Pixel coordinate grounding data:
*** Begin section ***

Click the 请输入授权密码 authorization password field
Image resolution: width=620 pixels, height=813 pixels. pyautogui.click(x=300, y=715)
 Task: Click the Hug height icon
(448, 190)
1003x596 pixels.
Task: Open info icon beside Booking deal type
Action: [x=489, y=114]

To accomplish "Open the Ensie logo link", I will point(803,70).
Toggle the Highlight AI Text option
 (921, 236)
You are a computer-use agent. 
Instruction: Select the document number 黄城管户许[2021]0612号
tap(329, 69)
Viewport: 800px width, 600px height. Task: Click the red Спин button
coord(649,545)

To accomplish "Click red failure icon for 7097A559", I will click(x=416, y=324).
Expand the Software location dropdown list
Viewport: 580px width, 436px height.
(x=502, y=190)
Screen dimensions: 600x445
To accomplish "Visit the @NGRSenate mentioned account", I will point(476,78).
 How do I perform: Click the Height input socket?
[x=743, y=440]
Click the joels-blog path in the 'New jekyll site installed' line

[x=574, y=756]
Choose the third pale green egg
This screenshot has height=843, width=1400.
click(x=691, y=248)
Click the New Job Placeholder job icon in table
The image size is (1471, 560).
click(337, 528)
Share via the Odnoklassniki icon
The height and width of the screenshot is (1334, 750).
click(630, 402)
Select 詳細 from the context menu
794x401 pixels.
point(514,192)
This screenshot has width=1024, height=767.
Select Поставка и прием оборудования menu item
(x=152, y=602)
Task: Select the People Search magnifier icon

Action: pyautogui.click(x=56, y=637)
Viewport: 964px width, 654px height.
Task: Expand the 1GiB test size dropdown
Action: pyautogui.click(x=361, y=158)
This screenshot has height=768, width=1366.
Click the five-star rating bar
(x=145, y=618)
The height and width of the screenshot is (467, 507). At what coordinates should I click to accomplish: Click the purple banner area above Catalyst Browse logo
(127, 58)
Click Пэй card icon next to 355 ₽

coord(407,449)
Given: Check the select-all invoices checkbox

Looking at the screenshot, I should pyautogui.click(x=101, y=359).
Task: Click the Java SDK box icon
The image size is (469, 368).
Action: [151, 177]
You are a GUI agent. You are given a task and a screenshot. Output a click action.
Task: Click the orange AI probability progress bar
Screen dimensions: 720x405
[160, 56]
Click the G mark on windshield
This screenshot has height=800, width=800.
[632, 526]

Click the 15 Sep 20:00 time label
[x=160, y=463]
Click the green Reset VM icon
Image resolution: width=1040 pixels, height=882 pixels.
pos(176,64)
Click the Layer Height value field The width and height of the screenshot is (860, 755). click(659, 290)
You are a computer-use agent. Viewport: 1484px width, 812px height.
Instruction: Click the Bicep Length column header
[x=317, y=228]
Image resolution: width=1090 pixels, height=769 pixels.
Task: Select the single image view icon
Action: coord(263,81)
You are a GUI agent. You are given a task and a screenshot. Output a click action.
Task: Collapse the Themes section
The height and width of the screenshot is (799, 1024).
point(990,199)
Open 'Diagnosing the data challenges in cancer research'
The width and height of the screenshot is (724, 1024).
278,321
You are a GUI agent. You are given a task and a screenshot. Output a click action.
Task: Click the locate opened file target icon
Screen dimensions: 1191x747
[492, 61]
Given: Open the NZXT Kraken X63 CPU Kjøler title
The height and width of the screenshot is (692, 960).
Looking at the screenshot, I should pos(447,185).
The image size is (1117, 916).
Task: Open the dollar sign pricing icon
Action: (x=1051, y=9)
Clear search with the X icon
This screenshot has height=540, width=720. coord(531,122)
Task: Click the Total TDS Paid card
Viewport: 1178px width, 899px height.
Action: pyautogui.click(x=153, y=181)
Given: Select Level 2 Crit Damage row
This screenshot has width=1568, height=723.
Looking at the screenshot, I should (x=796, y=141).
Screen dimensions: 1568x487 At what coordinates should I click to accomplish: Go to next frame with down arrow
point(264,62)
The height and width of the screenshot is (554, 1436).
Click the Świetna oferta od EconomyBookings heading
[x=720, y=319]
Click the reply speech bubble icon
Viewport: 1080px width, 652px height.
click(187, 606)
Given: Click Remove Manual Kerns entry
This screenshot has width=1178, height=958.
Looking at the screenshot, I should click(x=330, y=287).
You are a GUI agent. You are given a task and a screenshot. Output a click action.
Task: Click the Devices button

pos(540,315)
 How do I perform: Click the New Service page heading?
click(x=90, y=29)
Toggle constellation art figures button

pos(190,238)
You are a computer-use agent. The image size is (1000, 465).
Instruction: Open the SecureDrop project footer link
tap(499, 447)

*** End section ***

> **Problem to solve**:
Exactly one number is the expected answer: the count of lines in the entries where the word "computer" is found.

> **Exercise solution**:
3